Task requirements:
Leave the pictures aside. Retype exactly the lines from the top of the data below through the one holding "[Prikažite proizvode koje je proizveo Pure2Improve]".
■ ■ ■ ■
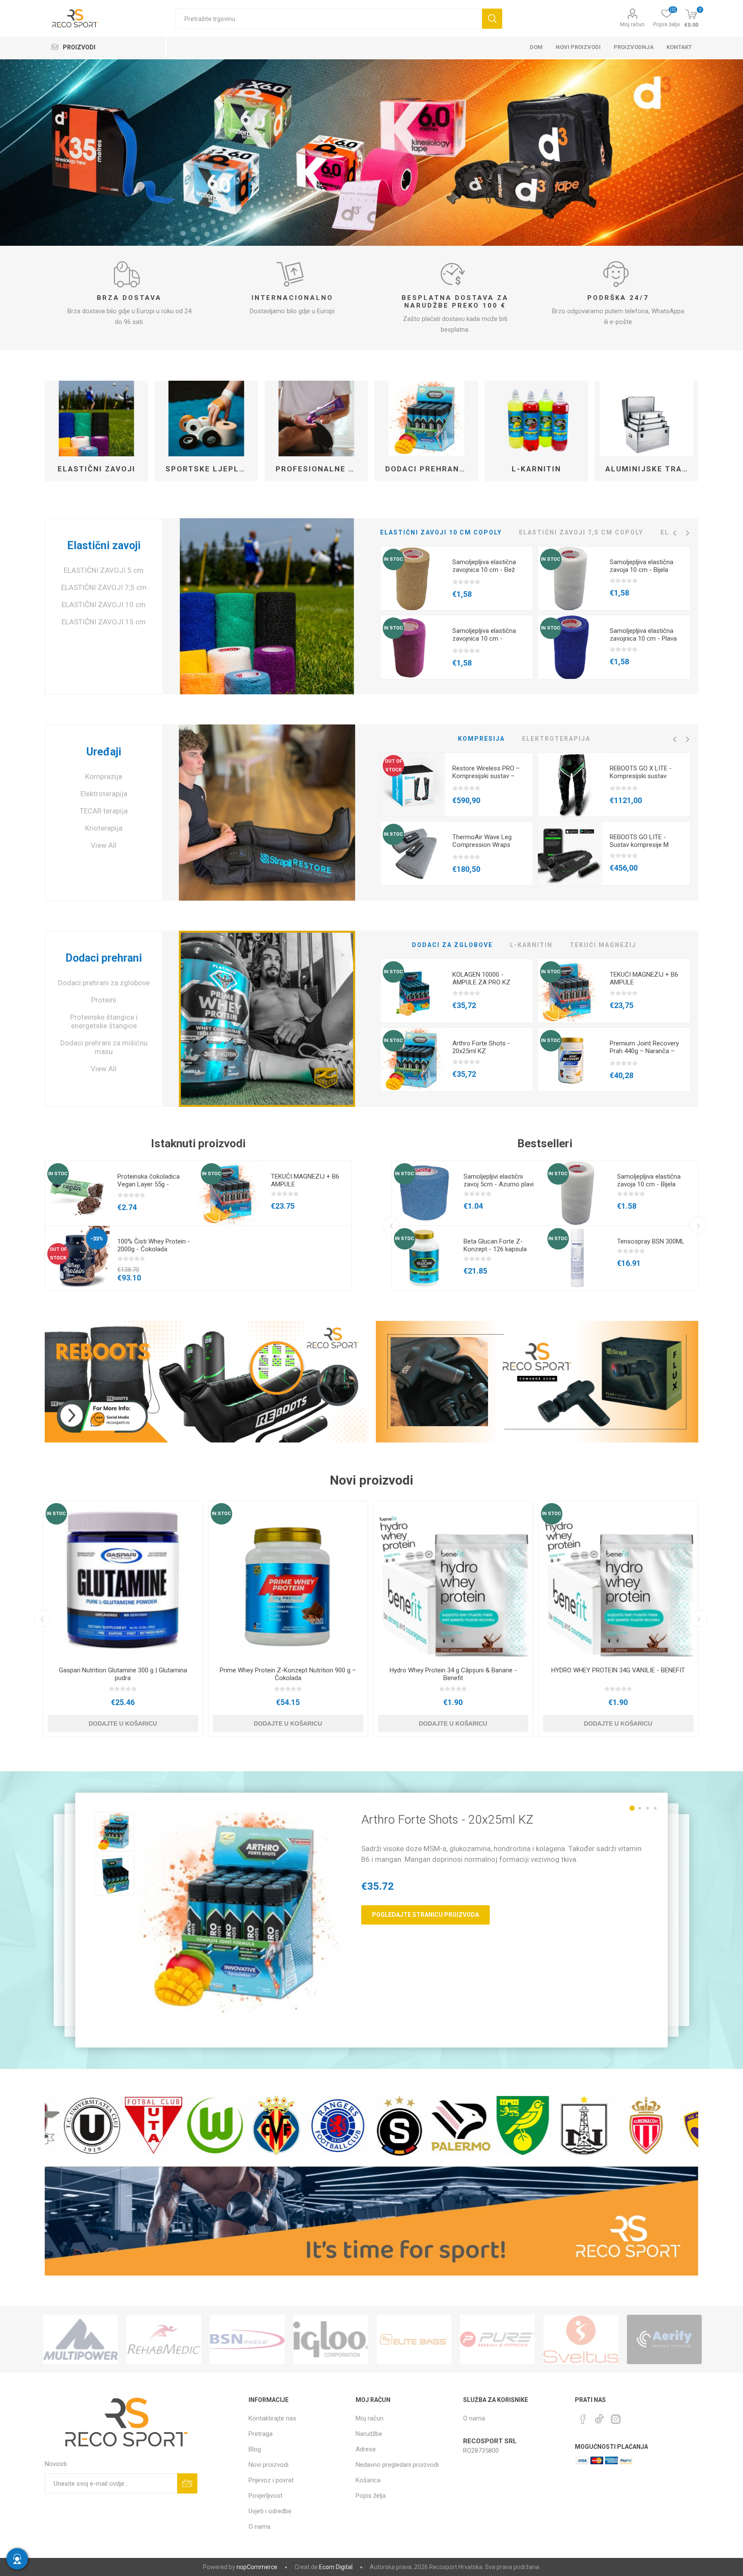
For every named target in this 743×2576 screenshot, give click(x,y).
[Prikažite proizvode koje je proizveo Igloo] (163, 2339)
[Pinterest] (583, 2419)
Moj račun (632, 24)
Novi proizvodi (269, 2465)
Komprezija (103, 776)
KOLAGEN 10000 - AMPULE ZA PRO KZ (481, 978)
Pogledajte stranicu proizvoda (425, 1914)
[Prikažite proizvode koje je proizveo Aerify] (497, 2339)
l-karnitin (536, 468)
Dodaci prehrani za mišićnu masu (103, 1047)
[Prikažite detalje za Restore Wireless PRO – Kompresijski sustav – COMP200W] (413, 785)
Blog (255, 2449)
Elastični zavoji (96, 468)
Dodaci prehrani (103, 958)
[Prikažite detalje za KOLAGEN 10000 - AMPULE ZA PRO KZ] (413, 991)
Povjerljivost (265, 2496)
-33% (96, 1238)
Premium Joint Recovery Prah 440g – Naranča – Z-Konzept (644, 1051)
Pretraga (492, 19)
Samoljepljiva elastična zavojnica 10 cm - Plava (643, 634)
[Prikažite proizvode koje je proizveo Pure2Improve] (330, 2339)
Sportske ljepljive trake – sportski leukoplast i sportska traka (210, 468)
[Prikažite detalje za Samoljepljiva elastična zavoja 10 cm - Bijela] (570, 579)
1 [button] (632, 1808)
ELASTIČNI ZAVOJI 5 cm (104, 570)
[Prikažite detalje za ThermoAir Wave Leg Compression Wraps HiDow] (413, 854)
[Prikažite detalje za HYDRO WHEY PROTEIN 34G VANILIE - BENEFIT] (618, 1580)
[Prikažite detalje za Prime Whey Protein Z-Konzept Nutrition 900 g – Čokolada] (288, 1580)
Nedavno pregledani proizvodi (397, 2465)
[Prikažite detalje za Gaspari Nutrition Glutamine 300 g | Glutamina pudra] (123, 1580)
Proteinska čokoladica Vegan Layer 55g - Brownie (148, 1184)
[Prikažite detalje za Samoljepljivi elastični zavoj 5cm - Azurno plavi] (424, 1193)
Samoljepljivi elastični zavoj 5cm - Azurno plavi (499, 1180)
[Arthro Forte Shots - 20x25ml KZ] (239, 1912)
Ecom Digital (336, 2567)
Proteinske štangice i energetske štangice (104, 1021)
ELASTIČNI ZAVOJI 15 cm (103, 621)
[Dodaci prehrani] (266, 1019)
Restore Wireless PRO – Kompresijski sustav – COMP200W (486, 776)
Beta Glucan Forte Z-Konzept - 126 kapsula (495, 1245)
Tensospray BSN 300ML (651, 1241)
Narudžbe (369, 2434)
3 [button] (647, 1808)
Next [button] (687, 533)
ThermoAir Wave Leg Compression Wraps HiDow (482, 844)
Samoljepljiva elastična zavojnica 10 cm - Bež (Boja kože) (484, 569)
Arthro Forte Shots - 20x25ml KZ (481, 1047)
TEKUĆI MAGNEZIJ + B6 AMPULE (644, 978)
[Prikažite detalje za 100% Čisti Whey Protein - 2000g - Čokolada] (77, 1258)
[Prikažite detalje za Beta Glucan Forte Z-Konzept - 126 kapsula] (424, 1258)
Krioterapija (104, 828)
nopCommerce (256, 2567)
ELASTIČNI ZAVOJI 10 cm (103, 604)
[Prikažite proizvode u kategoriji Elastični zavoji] (96, 419)
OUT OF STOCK (393, 765)
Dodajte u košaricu (123, 1723)
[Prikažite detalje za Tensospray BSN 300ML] (577, 1258)
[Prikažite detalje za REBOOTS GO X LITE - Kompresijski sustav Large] (570, 785)
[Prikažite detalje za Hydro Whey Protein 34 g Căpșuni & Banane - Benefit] (453, 1580)
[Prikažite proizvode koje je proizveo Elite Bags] (247, 2339)
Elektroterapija (103, 793)
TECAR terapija (104, 811)
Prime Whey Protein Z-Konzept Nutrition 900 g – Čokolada (288, 1674)
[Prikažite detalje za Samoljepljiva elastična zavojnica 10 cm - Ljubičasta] (413, 647)
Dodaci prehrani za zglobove (429, 468)
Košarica (368, 2480)
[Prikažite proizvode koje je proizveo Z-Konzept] (664, 2339)
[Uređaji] (266, 812)
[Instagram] (616, 2419)
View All (104, 845)
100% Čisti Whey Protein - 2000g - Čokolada (153, 1245)
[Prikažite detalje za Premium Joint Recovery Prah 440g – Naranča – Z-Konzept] (570, 1060)
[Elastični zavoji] (266, 606)
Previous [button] (674, 533)
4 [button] (655, 1808)
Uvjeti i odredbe (270, 2511)
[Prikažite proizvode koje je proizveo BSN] (80, 2339)
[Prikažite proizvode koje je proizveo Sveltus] (414, 2339)
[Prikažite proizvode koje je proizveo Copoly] (580, 2339)
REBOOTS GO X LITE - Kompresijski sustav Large (641, 776)
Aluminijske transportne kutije (649, 468)
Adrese (366, 2449)
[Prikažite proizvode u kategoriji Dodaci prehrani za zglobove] (426, 419)
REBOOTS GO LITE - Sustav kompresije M (639, 841)
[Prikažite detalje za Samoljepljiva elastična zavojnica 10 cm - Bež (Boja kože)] (413, 579)
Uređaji (103, 752)
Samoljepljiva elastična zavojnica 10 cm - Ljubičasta (484, 638)
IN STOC (393, 559)
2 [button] (639, 1808)
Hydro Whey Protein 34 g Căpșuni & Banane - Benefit (453, 1674)
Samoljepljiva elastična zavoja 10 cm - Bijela (641, 566)
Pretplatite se (187, 2483)
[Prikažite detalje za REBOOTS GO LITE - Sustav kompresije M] (570, 854)
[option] (371, 152)
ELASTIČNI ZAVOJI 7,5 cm (104, 587)
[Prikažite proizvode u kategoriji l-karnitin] (536, 419)
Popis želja (371, 2496)
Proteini (103, 1000)
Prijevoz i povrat (271, 2480)
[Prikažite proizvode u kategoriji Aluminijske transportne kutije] (646, 419)
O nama (259, 2526)
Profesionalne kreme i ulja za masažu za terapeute (320, 468)
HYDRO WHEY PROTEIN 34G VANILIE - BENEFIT (618, 1670)
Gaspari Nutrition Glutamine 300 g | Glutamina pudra (123, 1674)
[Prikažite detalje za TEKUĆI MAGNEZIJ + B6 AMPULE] (570, 991)
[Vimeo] (599, 2416)
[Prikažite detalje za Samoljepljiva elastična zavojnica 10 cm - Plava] (570, 647)
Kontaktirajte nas (272, 2418)
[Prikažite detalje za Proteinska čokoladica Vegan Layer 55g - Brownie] (77, 1193)
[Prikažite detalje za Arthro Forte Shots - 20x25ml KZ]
■ ■ ■ ■
Your solution:
For every named target in this 743×2576 screenshot, give click(x,y).
[Prikažite proizvode koje je proizveo Igloo] (163, 2339)
[Pinterest] (583, 2419)
Moj račun (632, 24)
Novi proizvodi (269, 2465)
Komprezija (103, 776)
KOLAGEN 10000 - AMPULE ZA PRO KZ (481, 978)
Pogledajte stranicu proizvoda (425, 1914)
[Prikažite proizvode koje je proizveo Aerify] (497, 2339)
l-karnitin (536, 468)
Dodaci prehrani za mišićnu masu (103, 1047)
[Prikažite detalje za Restore Wireless PRO – Kompresijski sustav – COMP200W] (413, 785)
Blog (255, 2449)
Elastični zavoji (96, 468)
Dodaci prehrani (103, 958)
[Prikažite detalje za KOLAGEN 10000 - AMPULE ZA PRO KZ] (413, 991)
Povjerljivost (265, 2496)
-33% (96, 1238)
Premium Joint Recovery Prah 440g – Naranča – Z-Konzept (644, 1051)
Pretraga (492, 19)
Samoljepljiva elastična zavojnica 10 cm - Plava (643, 634)
[Prikažite proizvode koje je proizveo Pure2Improve] (330, 2339)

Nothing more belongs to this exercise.